Inwestor przestaje ratować holding Grupy Manufaktury, pozostaje jednak wierzycielem Grupy.
- Nie zamierzam angażować środków finansowych w projekt, co do których ujawniło się tak dużo wątpliwości – powiedział Marek Maślanka. Oświadczył, że od czwartku 25 stycznia przestaje dalszego angażowania się w holding Janusza Palikota, Grupę Manufaktury Piwa Wódki i Wina.
To nie oznacza gwałtownego końca relacji, choćby z tego powodu, że Marek Maślanka łącznie, osobiście i przez swoją spółkę MDM oraz przez spółki pośrednie jest akcjonariuszem w Manufakturze, ma ok 18 proc. udziałów. Nie są jeszcze pewne losy firmy Kraftowe Alkohole, spółki powołanej przez Maślankę do współpracy z Grupą MPWiW, która dziś jest zatowarowana alkoholami z markami Manufaktury i zaangażowana w różne inwestycje typu linia do dezalkoholizacji. Nie są jednak udziałowcem w MPWiW.
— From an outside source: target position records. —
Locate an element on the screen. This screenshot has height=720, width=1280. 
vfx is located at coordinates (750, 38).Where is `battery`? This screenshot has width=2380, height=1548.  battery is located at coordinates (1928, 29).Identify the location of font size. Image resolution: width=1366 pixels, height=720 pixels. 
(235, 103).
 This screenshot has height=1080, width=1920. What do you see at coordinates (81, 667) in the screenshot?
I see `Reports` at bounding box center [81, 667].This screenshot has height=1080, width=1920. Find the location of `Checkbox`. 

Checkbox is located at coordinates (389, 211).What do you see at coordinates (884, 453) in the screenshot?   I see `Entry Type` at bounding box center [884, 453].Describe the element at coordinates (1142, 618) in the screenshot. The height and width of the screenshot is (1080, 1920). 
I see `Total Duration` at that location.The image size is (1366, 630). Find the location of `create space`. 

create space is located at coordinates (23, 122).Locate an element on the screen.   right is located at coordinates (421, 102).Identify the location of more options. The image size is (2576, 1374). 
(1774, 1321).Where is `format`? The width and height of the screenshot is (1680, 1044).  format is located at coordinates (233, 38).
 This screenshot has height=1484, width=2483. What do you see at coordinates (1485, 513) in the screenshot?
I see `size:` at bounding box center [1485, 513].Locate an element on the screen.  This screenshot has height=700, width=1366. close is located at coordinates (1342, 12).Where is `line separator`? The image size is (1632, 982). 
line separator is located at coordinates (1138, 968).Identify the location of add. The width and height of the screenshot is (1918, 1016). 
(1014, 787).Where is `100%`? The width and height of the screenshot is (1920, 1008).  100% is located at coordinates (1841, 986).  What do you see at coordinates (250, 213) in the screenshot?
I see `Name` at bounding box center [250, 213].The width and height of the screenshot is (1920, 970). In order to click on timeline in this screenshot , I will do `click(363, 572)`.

Decyzja Maślanki oznacza, że nie widzi dalszego sensu finansowania projektów Palikota, które w jego oczach straciły na wiarygodności. Od dłiuższego czasu biznesmen konsultował się z prawnikami, miał też różne pomysły na wyprowadzenie holdingu, a przynajmniej jego części, z kryzysu, jednak wygląda na to, że się poddał. Próbował ratować biznes Palikota co najmniej od połowy 2023 r., gdy opublikował próbę analizy finansowej holdingu, to wtedy pojawiły się m.in. informacje, że Manufaktura pożyczyła pieniądze na 240 proc. rocznie od jednej z firm pożyczkowych.
Ocenę kondycję holdingu alkoholowego, którego liczbę spółek trudno jednoznacznie podać, kilkanaście lub nawet kilkadziesiąt, utrudnia brak dostępu do informacji finansowych. Skarżą się na to zarówno inwestorzy, z którymi rozmawiała redakcja, jak i drobni wierzyciele.